This is to neuroscience what the Higgs boson was to particle physics.
That’s David Nutt describing the first brain scans ever taken of persons under the influence of LSD (Lysergic acid diethylamide), the controversial psychedelic drug. Nutt is the British psychiatrist and neuropsychopharmacologist who was chairman of the Advisory Council on the Misuse of Drugs (ACMD), the British government’s chief drug advisor, before being dismissed for claiming that alcohol and tobacco were more harmful than many illegal drugs, including LSD, ecstasy and marijuana.
In a study funded by a crowdfunding campaign and The Beckley Foundation (a charitable trust promoting drug research), Nutt and Dr. Robin Carhart-Harris, from the Department of Medicine at Imperial College London, gave 20 physically and mentally healthy volunteers injections of 75mcg of LSD on one day and a placebo on another. They then monitored their brain blood flow, functional connections within and between brain networks, and brainwaves using arterial spin labelling, resting state MRI and magnetoencephalography – three brain imaging techniques.
According to their study, published in Proceedings of the National Academy of Sciences (PNAS), the brain scans showed what happened when those who had been given LSD were “seeing with their eyes shut” – the description Dr. Carhart-Harris used for hallucinating.

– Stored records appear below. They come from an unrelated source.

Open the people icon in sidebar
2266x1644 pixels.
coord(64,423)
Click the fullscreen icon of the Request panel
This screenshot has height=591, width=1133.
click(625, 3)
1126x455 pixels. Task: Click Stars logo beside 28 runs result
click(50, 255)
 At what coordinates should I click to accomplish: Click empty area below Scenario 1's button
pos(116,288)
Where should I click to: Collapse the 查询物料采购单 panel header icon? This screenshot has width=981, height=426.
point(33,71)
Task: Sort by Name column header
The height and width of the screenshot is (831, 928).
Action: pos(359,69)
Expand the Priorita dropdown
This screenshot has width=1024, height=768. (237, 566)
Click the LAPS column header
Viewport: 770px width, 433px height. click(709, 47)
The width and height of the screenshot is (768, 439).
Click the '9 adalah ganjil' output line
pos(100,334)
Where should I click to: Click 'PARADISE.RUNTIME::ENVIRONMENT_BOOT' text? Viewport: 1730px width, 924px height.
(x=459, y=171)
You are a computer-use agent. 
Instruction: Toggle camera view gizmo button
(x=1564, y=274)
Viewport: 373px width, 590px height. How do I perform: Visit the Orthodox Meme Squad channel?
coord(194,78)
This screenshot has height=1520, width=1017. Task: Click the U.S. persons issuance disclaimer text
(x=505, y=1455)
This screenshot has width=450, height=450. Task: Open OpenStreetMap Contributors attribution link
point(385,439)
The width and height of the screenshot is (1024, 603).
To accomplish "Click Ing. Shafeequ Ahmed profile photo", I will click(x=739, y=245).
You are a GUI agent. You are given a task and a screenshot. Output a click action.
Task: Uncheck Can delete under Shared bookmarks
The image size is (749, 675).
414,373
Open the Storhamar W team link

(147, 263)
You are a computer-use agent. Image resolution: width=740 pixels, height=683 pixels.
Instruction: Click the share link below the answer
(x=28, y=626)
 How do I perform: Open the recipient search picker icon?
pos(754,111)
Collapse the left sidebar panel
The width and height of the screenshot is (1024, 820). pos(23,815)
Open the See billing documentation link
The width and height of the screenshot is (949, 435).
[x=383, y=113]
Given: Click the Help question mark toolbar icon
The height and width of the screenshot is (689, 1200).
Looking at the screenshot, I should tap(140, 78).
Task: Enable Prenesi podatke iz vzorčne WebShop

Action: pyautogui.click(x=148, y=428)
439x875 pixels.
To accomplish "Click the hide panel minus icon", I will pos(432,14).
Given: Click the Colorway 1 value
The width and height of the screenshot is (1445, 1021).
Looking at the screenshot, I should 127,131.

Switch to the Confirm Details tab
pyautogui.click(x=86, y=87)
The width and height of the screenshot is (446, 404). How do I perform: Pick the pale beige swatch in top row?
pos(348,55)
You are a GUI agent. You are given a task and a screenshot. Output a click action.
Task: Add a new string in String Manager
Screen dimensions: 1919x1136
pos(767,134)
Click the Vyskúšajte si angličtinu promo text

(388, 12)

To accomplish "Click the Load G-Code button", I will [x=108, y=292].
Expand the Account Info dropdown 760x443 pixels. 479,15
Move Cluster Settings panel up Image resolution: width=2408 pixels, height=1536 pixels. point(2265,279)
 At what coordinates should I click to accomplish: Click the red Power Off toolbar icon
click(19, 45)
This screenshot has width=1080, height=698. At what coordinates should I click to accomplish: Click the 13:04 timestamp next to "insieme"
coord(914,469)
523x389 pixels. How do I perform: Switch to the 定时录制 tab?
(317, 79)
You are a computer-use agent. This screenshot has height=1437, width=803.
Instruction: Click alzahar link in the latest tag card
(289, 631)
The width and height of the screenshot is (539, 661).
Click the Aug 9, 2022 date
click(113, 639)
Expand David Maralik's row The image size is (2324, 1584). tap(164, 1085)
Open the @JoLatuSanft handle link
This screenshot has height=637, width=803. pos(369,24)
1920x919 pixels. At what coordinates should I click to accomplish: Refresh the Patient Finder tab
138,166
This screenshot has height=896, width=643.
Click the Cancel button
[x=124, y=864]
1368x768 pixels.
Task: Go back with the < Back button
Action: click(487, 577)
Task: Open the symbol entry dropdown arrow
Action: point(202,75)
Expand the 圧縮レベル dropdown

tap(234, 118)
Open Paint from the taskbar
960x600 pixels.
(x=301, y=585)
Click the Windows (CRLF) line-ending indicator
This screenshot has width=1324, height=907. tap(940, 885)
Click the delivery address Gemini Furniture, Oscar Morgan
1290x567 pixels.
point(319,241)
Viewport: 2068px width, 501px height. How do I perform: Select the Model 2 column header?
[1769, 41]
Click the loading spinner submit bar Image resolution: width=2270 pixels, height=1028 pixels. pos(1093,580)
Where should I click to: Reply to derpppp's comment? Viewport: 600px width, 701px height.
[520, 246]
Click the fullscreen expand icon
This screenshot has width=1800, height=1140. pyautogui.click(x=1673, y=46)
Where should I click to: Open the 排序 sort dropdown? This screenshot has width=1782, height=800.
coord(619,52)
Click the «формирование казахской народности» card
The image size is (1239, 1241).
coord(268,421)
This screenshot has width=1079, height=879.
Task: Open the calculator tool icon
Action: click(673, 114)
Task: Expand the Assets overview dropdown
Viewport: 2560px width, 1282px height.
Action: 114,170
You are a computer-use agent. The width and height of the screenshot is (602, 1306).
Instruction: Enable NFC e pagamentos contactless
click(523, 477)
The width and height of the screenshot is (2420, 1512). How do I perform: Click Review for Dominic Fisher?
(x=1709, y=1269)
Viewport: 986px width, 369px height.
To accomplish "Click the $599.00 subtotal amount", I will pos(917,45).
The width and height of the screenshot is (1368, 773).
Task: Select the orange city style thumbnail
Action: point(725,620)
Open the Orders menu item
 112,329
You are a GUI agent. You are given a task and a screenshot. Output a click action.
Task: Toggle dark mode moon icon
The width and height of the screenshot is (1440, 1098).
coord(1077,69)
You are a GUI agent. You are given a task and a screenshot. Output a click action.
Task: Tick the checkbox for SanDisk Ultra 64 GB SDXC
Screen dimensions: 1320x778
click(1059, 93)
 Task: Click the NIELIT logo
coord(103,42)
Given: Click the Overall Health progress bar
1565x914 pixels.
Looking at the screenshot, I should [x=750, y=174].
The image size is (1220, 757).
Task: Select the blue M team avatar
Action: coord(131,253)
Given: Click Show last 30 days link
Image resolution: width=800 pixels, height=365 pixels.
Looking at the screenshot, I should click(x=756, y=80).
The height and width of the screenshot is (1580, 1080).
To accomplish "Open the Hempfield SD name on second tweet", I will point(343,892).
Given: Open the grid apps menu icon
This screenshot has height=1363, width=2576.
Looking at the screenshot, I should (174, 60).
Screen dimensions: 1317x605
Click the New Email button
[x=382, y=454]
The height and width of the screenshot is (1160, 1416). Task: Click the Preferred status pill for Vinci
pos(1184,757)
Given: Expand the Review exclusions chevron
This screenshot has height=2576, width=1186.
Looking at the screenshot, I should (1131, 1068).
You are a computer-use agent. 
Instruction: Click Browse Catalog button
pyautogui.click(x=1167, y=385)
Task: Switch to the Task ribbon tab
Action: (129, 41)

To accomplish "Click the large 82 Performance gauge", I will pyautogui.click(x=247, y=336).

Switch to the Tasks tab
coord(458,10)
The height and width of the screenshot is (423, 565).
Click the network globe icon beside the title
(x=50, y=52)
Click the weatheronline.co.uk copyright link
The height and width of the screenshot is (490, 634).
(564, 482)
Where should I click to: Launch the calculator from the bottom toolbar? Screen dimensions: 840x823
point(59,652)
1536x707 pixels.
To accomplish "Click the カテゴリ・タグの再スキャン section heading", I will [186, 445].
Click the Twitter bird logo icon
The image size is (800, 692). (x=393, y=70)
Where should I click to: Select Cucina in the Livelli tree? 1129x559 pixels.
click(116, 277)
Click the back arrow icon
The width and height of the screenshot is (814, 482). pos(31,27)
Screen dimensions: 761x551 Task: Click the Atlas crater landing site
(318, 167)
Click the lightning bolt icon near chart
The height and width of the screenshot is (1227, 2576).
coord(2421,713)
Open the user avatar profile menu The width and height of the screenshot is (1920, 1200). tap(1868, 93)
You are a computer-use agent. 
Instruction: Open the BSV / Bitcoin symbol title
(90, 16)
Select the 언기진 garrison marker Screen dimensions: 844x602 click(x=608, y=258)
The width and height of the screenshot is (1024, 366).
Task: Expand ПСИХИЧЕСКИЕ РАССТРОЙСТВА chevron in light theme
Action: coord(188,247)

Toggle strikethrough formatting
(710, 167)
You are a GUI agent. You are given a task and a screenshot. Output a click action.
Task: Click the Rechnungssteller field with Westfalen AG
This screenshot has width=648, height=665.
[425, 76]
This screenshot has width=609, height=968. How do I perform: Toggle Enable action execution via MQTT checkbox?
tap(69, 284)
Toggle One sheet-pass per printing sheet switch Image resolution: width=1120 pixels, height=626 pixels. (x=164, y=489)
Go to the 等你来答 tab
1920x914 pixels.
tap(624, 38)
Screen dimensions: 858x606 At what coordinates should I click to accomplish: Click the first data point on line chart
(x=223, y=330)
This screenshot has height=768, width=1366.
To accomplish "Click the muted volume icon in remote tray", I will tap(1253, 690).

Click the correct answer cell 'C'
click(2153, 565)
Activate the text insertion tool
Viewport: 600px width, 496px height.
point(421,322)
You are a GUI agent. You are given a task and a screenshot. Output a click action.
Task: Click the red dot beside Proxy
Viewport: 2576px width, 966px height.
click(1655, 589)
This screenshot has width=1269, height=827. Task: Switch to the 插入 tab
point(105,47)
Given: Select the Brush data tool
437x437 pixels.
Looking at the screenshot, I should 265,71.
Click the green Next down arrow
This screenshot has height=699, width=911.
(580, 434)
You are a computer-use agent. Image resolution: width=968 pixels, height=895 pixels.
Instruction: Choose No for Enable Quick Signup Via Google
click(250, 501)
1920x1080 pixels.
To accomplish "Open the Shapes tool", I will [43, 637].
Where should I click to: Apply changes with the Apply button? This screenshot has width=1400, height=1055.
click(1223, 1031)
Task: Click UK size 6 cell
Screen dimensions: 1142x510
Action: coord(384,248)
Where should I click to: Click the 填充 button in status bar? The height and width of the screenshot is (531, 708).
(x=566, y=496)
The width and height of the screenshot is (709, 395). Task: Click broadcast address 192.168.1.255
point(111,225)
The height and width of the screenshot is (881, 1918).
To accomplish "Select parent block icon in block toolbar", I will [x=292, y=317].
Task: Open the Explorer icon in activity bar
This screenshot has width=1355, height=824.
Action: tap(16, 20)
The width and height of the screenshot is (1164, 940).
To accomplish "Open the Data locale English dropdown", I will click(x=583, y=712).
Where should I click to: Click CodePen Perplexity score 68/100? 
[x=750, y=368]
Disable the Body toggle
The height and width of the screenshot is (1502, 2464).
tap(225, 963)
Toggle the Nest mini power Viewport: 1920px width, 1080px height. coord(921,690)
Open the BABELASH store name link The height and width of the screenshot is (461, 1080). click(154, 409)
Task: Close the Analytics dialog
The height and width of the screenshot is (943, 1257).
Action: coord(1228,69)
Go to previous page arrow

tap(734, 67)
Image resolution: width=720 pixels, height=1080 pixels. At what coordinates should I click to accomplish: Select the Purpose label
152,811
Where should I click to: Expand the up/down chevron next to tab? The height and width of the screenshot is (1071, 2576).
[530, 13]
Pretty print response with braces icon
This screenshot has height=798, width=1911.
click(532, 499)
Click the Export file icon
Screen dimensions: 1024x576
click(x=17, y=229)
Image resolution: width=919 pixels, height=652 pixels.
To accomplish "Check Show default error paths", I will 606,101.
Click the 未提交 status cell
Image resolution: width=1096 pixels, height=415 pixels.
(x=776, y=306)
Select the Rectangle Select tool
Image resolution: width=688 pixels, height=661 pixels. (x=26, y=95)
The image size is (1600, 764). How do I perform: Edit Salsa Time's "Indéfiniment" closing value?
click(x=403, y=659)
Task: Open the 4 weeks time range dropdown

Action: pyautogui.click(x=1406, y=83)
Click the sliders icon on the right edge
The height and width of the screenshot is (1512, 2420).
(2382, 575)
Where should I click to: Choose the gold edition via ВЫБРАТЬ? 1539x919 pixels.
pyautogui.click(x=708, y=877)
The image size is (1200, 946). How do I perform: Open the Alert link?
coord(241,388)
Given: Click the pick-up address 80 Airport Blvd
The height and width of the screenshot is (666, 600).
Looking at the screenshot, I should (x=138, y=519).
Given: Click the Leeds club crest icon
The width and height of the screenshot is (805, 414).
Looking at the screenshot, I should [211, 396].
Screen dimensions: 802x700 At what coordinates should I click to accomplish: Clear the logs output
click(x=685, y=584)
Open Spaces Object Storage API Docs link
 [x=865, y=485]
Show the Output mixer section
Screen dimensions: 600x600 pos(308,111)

We saw that many more areas of the brain than normal were contributing to visual processing under LSD — even though the volunteers’ eyes were closed. Furthermore, the size of this effect correlated with volunteers’ ratings of complex, dreamlike visions.
The brain scans also illustrated what happens when a person under the influence of LSD perceives an altered state of consciousness that is often described as the ego breaking down. While a normal brain has independent networks performing isolated tasks such as hearing and seeing, the brain under LSD shows these independent areas dissolving to form a more integrated brain. Dr. Carhart-Harris relates it to what users have said after their LSD experience.
… the normal sense of self is broken down and replaced by a sense of reconnection with themselves, others and the natural world. This experience is sometimes framed in a religious or spiritual way — and seems to be associated with improvements in well-being after the drug’s effects have subsided.
This is a controversial study by a controversial researcher. Will it be pushed aside like so many past studies on LSD or will it pave the way for psychedelic drugs to be used to treat psychiatric disorders, depression or addictions? Amanda Feilding, director of the Beckley Foundation, has hopes for the latter:
We are finally unveiling the brain mechanisms underlying the potential of LSD, not only to heal, but also to deepen our understanding of consciousness itself.